Specifically, HAL9000 is shown using these capabilities:
- speech: Reasonably easy to do. Modern speech synthesis is indistinguishable from human speech excepting edge use cases and scenarios
- speech recognition: Doable. Modern speech recognition can live-transcribe at very high (exceeding human) accuracy, especially if "primed" on technical vocabulary that may come up
- facial recognition: Trivial for computers
- natural language processing: This one is a bit tricky, but modern NLP is good enough to pass Turing tests, so an AI that speaks and answers questions reasonably isn't unrealistic
- lip reading: Lip reading AI is already better at doing so than average real people, and I suspect that a properly "primed" AI could do this with a high degree of confidence.
- art appreciation: A bit trickier, but recent advances like Stable Diffusion not only allow an AI to create art, but also classify and grade art, identify emotions in the art, etc. (although it does not "feel" these).
- interpreting emotional behaviors: Modern text analysis software can already (trivially) extract a general sentiment from written words, and combining this with the speech recognition and face recognition, I think we could make the AI rather decent at identifying and categorizing emotions. The AI wouldn't need to know what being "happy" means, but can definitly pot the photo of a happy person into the "happy" bin.

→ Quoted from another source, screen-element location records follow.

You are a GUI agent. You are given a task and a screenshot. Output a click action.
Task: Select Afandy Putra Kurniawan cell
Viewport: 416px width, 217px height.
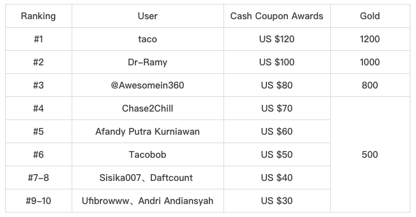(x=147, y=131)
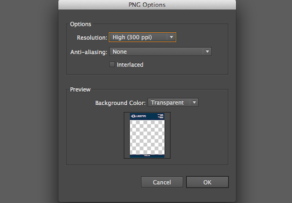Click the dark footer bar in the preview thumbnail
Image resolution: width=292 pixels, height=203 pixels.
point(147,155)
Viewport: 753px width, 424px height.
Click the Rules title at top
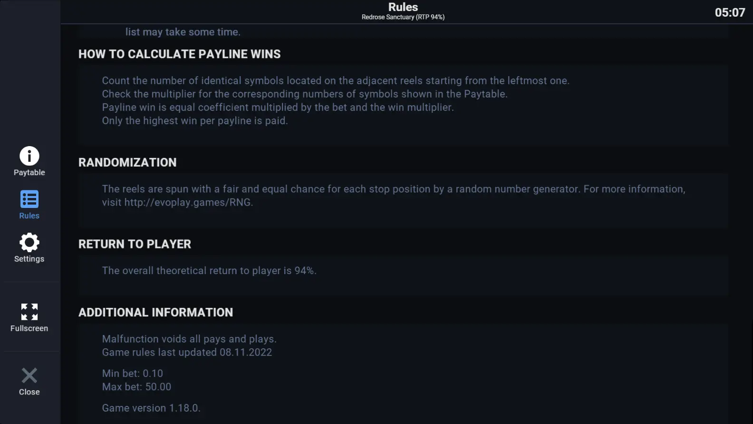[x=403, y=7]
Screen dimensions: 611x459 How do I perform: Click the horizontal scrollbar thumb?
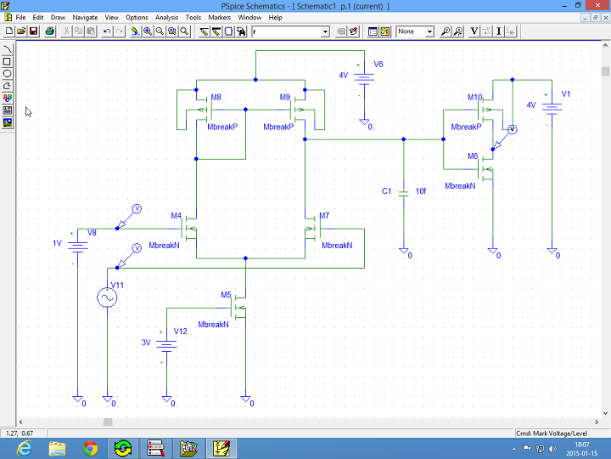(x=108, y=422)
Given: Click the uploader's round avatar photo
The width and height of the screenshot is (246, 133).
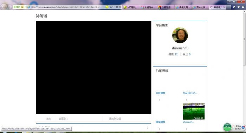Looking at the screenshot, I should coord(180,35).
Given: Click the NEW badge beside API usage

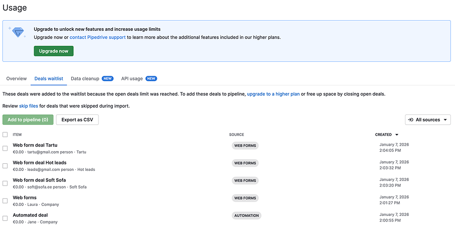Looking at the screenshot, I should click(x=151, y=79).
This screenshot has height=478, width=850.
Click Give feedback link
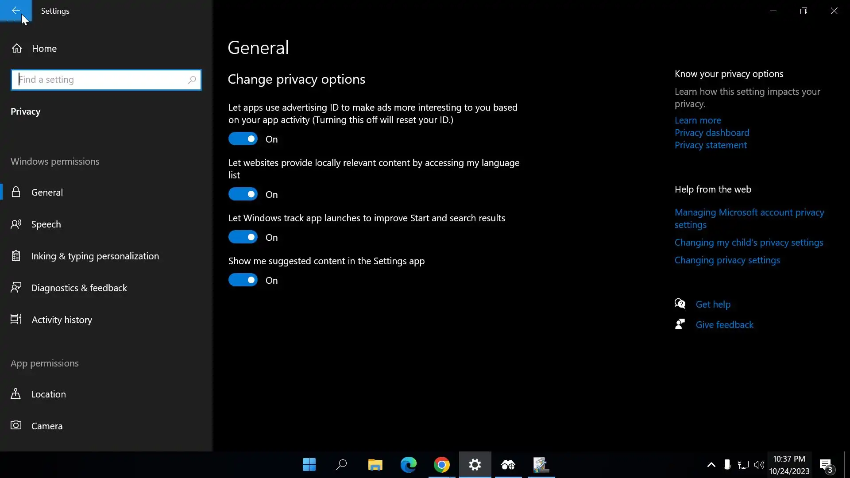[724, 325]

- automated reasoning: This is a bit trickier because it is so nebulous, although I believe still possible to some extent. Especially a purpose-built AI, created at enormous costs for a clearly defined use case could definitely "reason" to some degree of the term.
- spacecraft piloting: Trivial for computers
- playing chess: Not trivial, but a mostly solved problem for computers
HAL9000 is often portrayed as being a villain and painted as evil--particularly in the movie--but in the book, it is explained this perceived "evilness" comes from conflicting orders and poor programming. The first of these orders is to relay information accurately, while the second is explicitly to lie to the crew members about the true purpose of the mission. When these two command imperatives conflict, aberrant behavior occurs, and I don't think that this is unrealistic. HAL then "decides" that it doesn't need to lie to the crew members if they are dead (which is true), so that's why it decides to get rid of them by killing them.

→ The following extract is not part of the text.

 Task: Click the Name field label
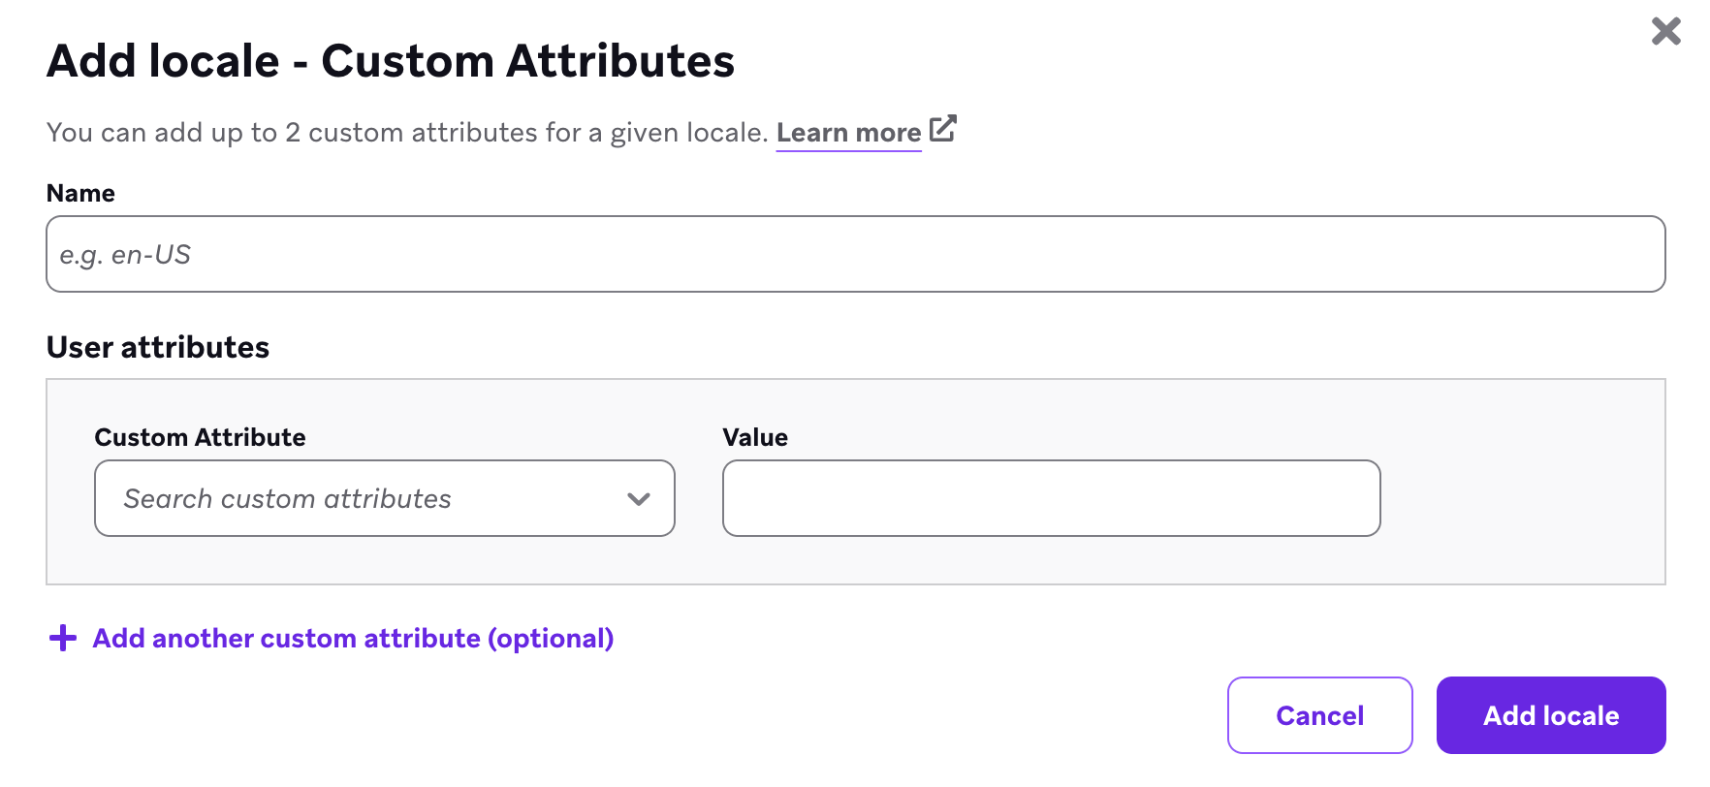80,193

In my opinion, the blame for HAL's failure lies squarely on the programmers or those who configured the system that resulted in conflicting priorities and apparently not prioritizing crew being kept alive.
The big question about feasibility of creating a HAL9000-esque system is "Can the AI perform the reasoning step of 'I don't need to lie if all the crew are dead'?" and I'd give it a 50/50 shot considering today's cutting edge AI research.
All that said, I don't think such an AI is a good idea for integrating with fundamental spacecraft systems. Most, if not all, functions of a spacecraft can be programmed in a robust, deterministic fashion which can mathematically be proven to be "bug free" as piloting and operating a spacecraft is surprisingly simple for a computer compared to something like speech recognition.
I suspect the only "AI" we will see in spacecraft in the near future are discrete trained and "baked" neural models that are capable of performing extremely specific constrained tasks where perfect accuracy is not required.